The opinion of the court was delivered by: Sweet, D.J.



Defendants Wachovia Corporation ("Wachovia"), Evergreen Investment Co. ("Evergreen Investments"), Evergreen Investment Management Co. LLC ("EIMC" or the "Investment Adviser Defendant"), Evergreen Investment Services, Inc. ("EIS" or the "Distributor Defendant"), Evergreen Distributor, Inc. ("EDI" or the "Distributor Defendant"), Dennis H. Ferro, Anthony J. Fischer, Carol Kosel, Michael H. Koonce, Nimish S. Bhatt, Bryan Haft, Laurence B. Ashkin, Charles A. Austin, III, Arnold H. Dreyfuss, K. Dun Gifford, James S. Holwell, Leroy Keith Jr., Gerald M. McDonnell, Thomas L. McVerry, Louis W. Moelchert, Jr., William Walt Pettit, David M. Richardson, Russell A. Salton, III, Michael S. Scofield, Richard J. Shima, Richard K. Wagoner, and William Ennis (collectively the "Trustee/Officer Defendants") have moved pursuant to Fed. R. Civ. P. 12(b) to dismiss the amended consolidated complaint (the "Complaint") of plaintiffs, a putative class including Blanchard D. Smith, William Smith, Sergio Grobler, Gene F. Osburn, and Linda M. Allison (the "Plaintiffs"), and other holders of Evergreen Mutual Funds during the period of June 14, 1999 through November 17, 2003 (the "Class Period").

Prior Proceedings

On June 14, 2004, Plaintiffs filed their initial complaint. On November 29, 2004, Plaintiffs filed an amended consolidated complaint. The Defendants moved to dismiss the Complaint on February 15, 2005. The motion was heard and marked fully submitted on May 17, 2005.

The Parties

A. The Parent Company and Subsidiary

Defendant Wachovia, the parent company, is a financial services corporation and a financial and bank holding company. Evergreen Investments, a subsidiary of Wachovia, is a broadly diversified asset and investment management organization.
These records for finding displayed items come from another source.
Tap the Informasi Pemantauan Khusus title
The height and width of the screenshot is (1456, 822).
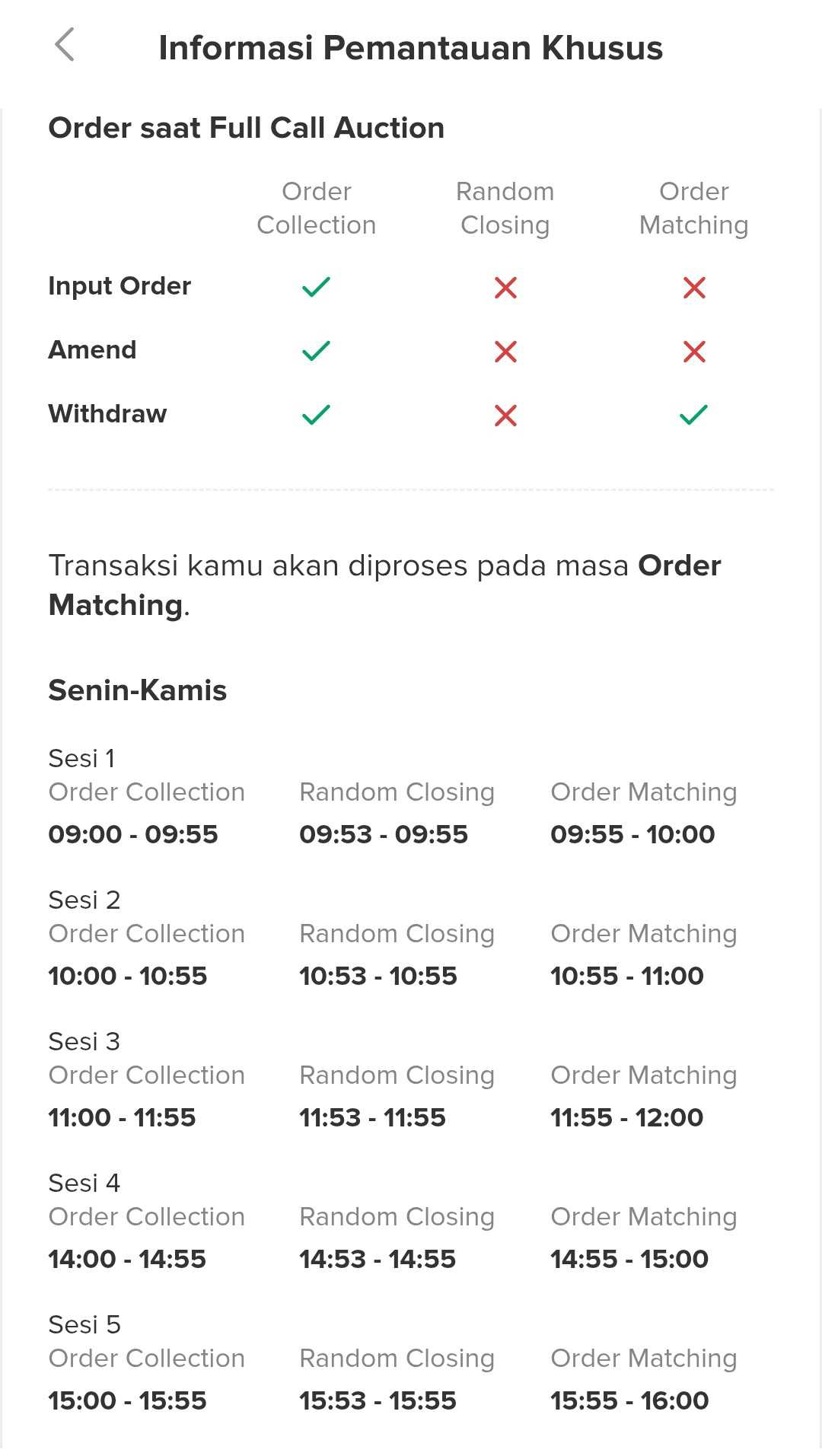410,48
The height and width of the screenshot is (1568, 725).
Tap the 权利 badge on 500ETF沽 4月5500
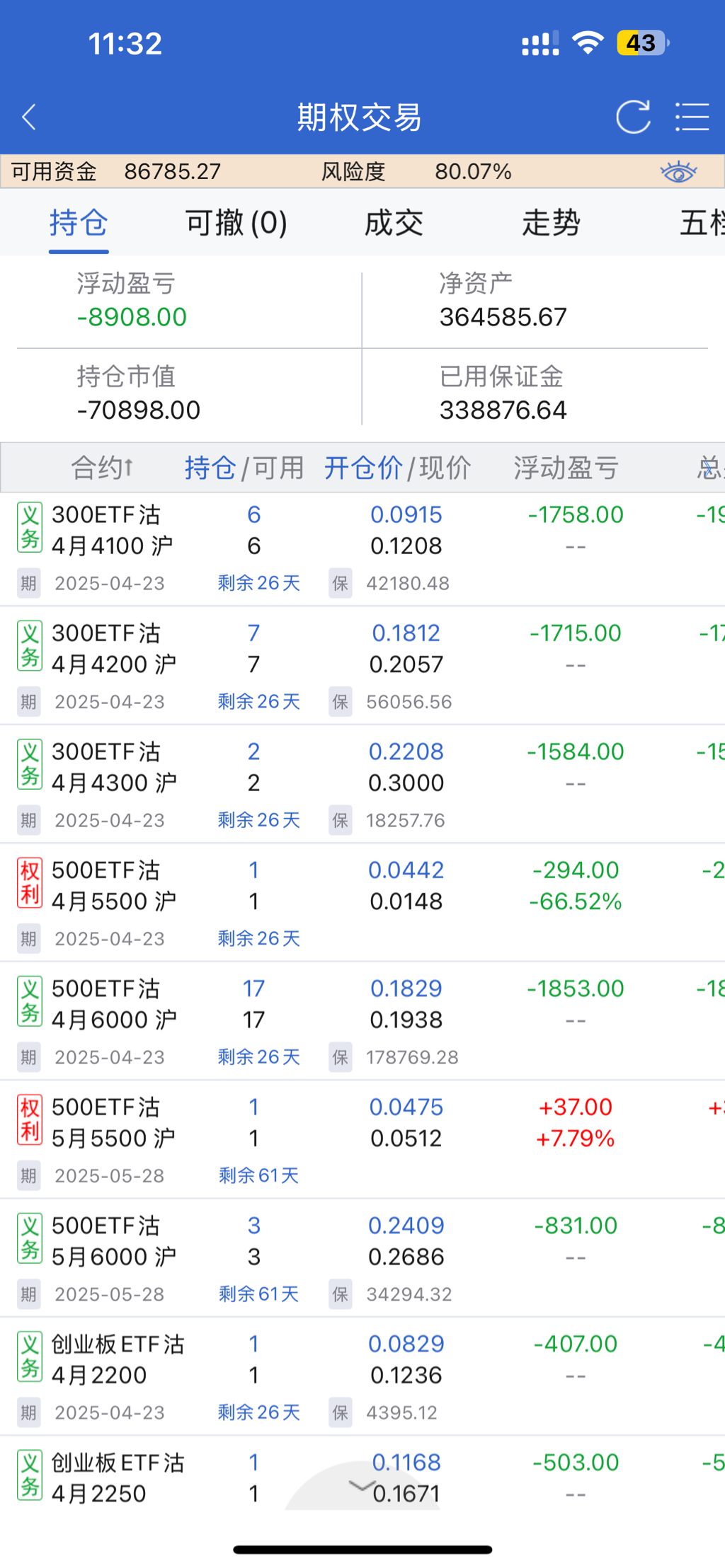tap(30, 883)
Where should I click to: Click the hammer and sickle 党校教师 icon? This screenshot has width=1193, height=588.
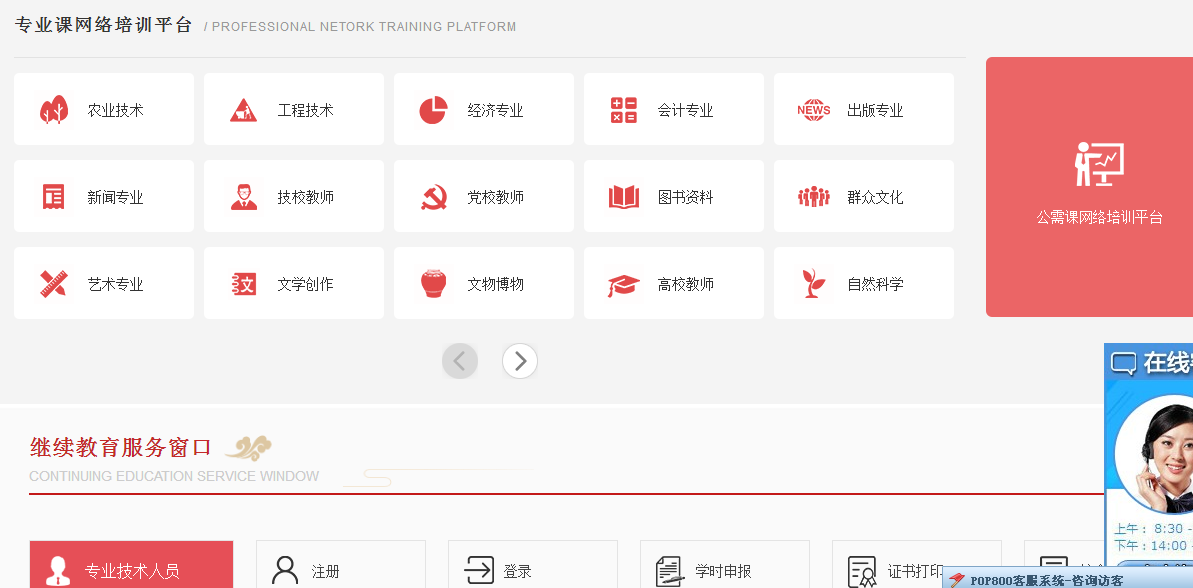pyautogui.click(x=433, y=197)
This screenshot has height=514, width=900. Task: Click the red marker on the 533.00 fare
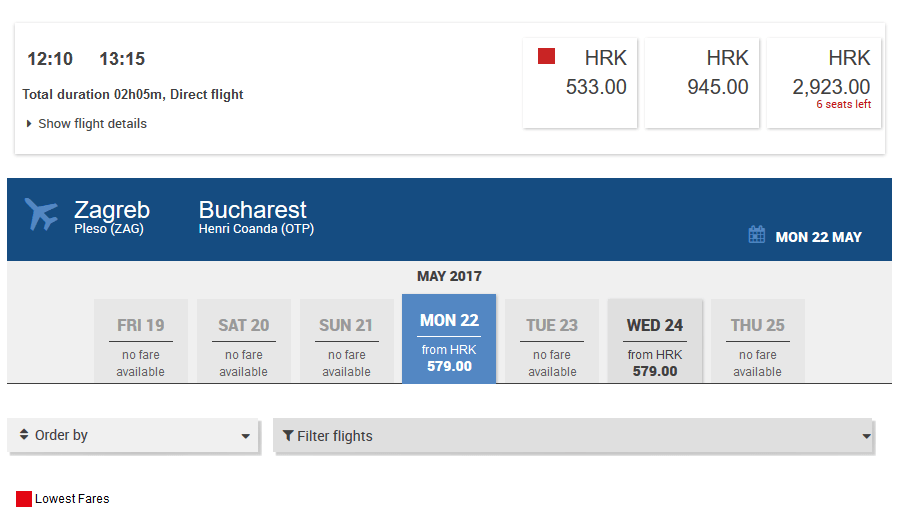pyautogui.click(x=546, y=57)
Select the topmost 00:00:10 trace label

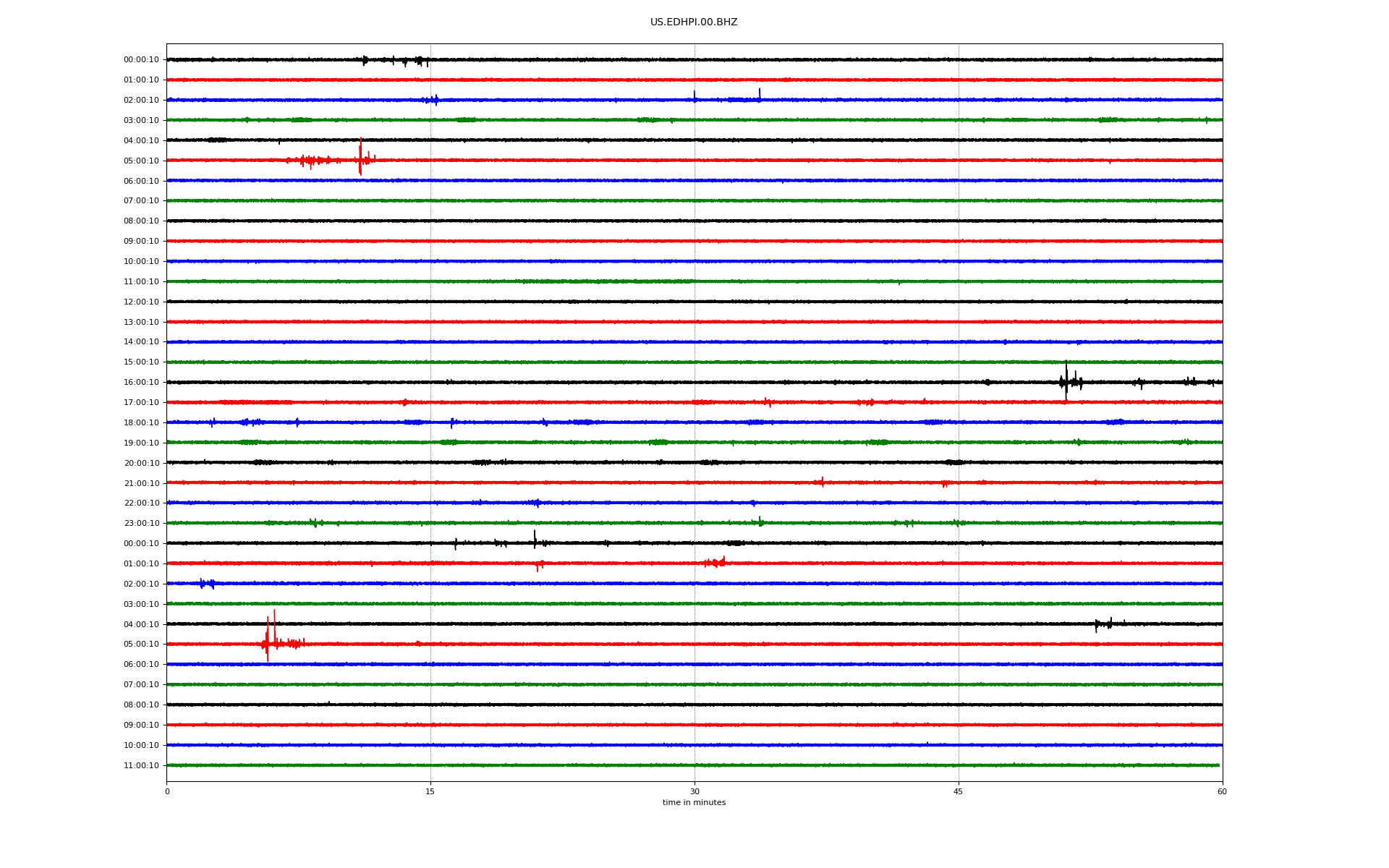141,60
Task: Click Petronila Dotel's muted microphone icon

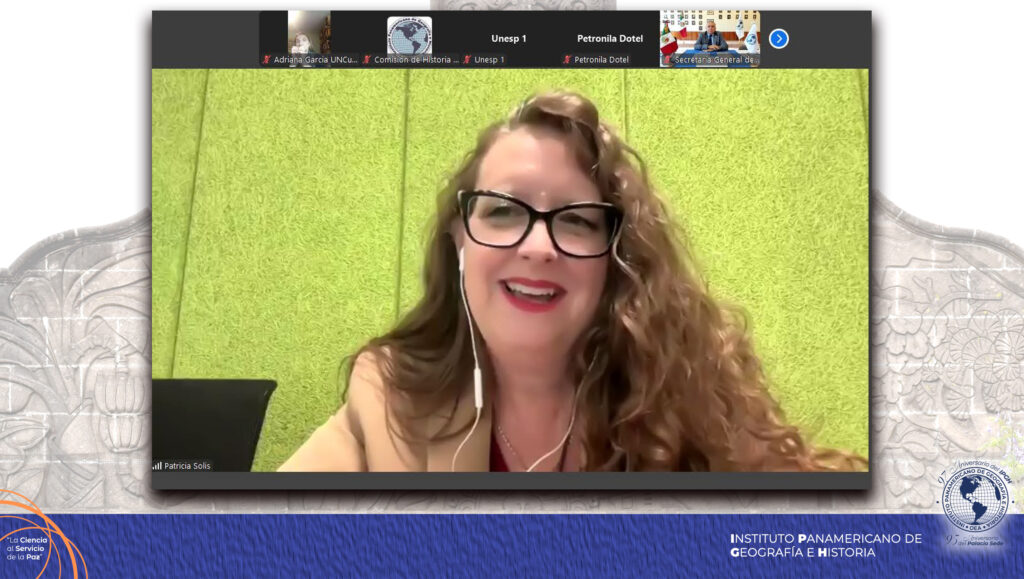Action: pyautogui.click(x=567, y=60)
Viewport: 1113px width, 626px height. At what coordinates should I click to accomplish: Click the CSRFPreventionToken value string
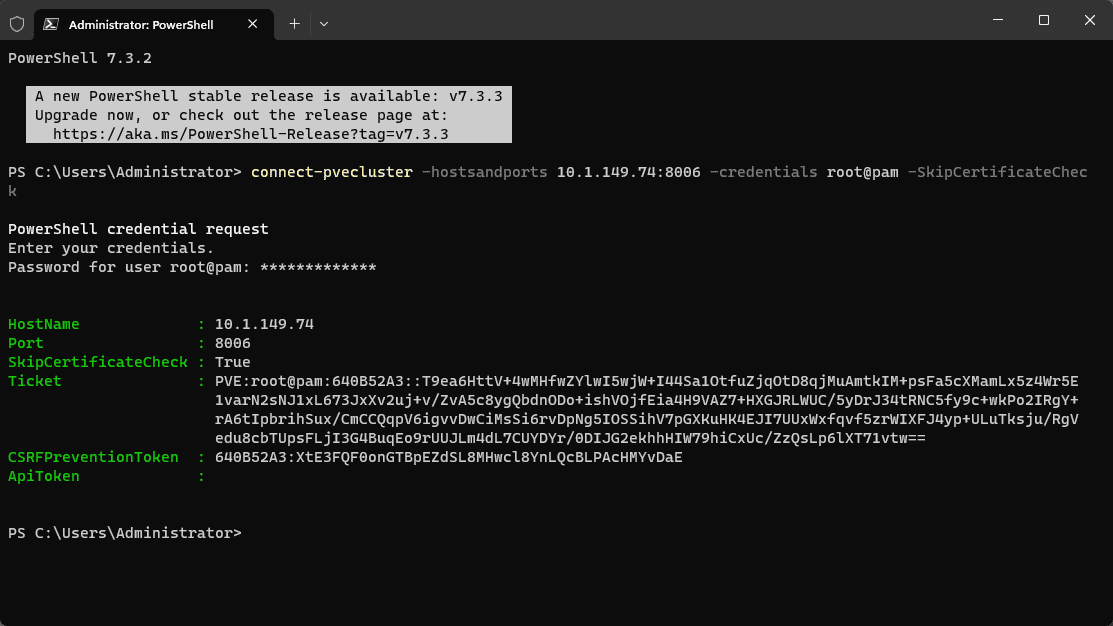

B. The Investment Adviser Defendant

Defendant EIMC is a registered investment adviser under the Investment Adviser Act (the "IAA") and the investment adviser to the Evergreen Family of Funds. EIMC had the ultimate responsibility of overseeing the day-to-day management of the Evergreen funds.

C. The Trustee/Officer Defendants

The Complaint names twenty-two individuals who allegedly are or were trustees of each of the trusts in the Evergreen Fund complex at times during the putative class period. These individuals are collectively referred to as the "Trustee/Officer Defendants."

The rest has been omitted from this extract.